There are on average around 140,000 Filipinos in Hong Kong, of whom most find work as foreign domestic helpers. Filipino maids are known by the locals as feiyungs and the slang bun muis or bun buns. A Hong Kong work visa requires some amount of higher education; and in some cases Filipino women with university degrees and perfect command of English are willing to work as maids and nannies for the higher salary they will receive in Hong Kong than they could make at home.
On Sundays and on public holidays, thousands of feiyungs gather in Central, Victoria Park and around Hong Kong Cultural Centre to socialise.

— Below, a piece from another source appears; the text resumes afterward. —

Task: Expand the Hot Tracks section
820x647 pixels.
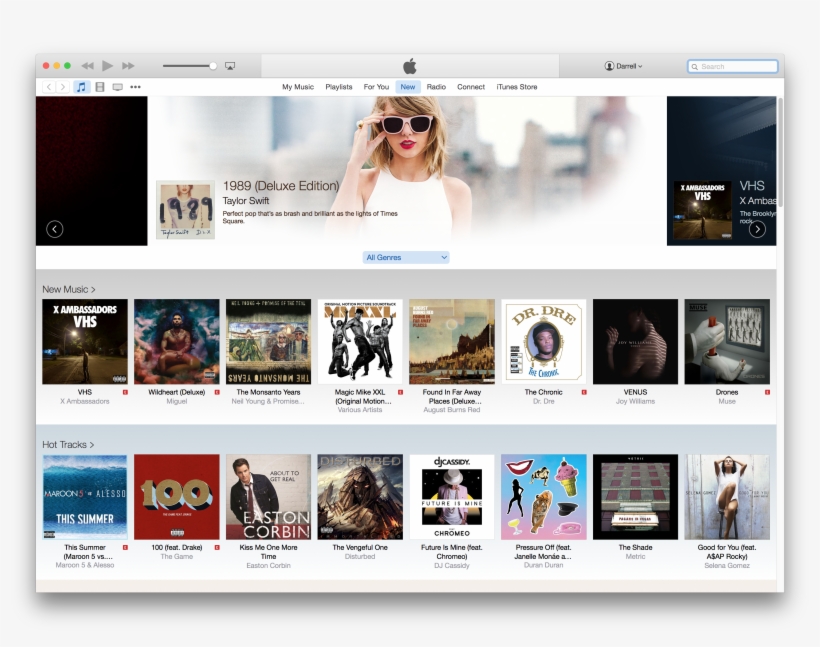Action: click(68, 444)
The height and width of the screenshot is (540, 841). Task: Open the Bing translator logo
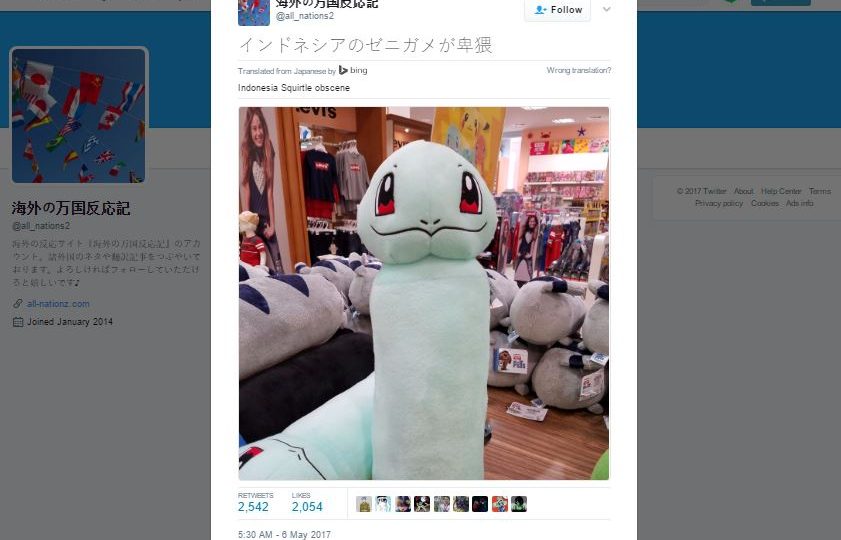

Although Filipino domestic workers vastly outnumber other Filipinos in other professions, there are a notable number of Filipino professionals in Hong Kong. Some are architects and civil engineers, working on some of the more prominent buildings and construction projects in Hong Kong. Some are information technology professionals, and some are in professional services (accounting, law, finance)too. A significant proportion of those employed as domestic workers in Hong Kong have other professions in the Philippines, there are those with university degrees who work Hong Kong for more opportunities.
The first Filipinos to have worked professionally in Hong Kong were these groups who went to Hong Kong during the post-World War II years and following the fall of the Mainland to the Communists in 1949. Many Filipinos also work in service industries in the Central business district, and also in Hong Kong Disneyland as entertainers or other cast members.
There are also some Filipinos who have married expatriates, mostly from Western countries, and have settled down in Hong Kong.
Most Filipinos in Hong Kong communicate with the local population in English (usually a second language for both parties). However, they communicate with their own friends and community in Tagalog or in another Filipino dialect. Most of them also have picked up a few Chinese (Cantonese) phrases in everyday life. A few are adept at Cantonese usage.
Filipinos haven't settled long enough in Hong Kong to have a large number who know Cantonese fluently, unlike some of the other ethnic minorities such as the Pakistanis and the Indians who often speak Cantonese like locals. Typically, the 140,000 Filipinos are transients -- each year, a large number of these leave Hong Kong permanently, to be replaced by a different set of Filipinos who have to learn Cantonese from the beginning.
The World-Wide House arcade in Central is popular with the Filipinos, as many of the shops are run by Filipinos. The wide assortment of typically small shops caters to their needs, selling telecommunications and banking services, to food, and magazines.
On Sundays, one can usually encounter a large number of Filipino maids gathered at various spots in Central, including the ground floor of the HSBC Hong Kong headquarters building. Many maids in Hong Kong have Sunday as their fixed once-a-week working day off, during which they socialize, eat self-prepared food, sing, and even sell various items. This weekly gathering is such a long-standing practice that the "No littering" signs in the vicinity are written in three languages: Chinese, English and Tagalog.
Most Filipinos in Hong Kong are Christians, the majority Roman Catholic. There are also a sizeable number who congregate in Protestant and non-denominational churches. A minority are Muslims. Many spend at least a part of their Sunday mornings attending Mass and various church services. Numerous Catholic parishes in Hong Kong offer Masses in Tagalog or English geared towards the Filipinos, who make up a large part of the membership of the Roman Catholic Diocese of Hong Kong (2005: 353,000, but it is unclear whether Church statistics include them).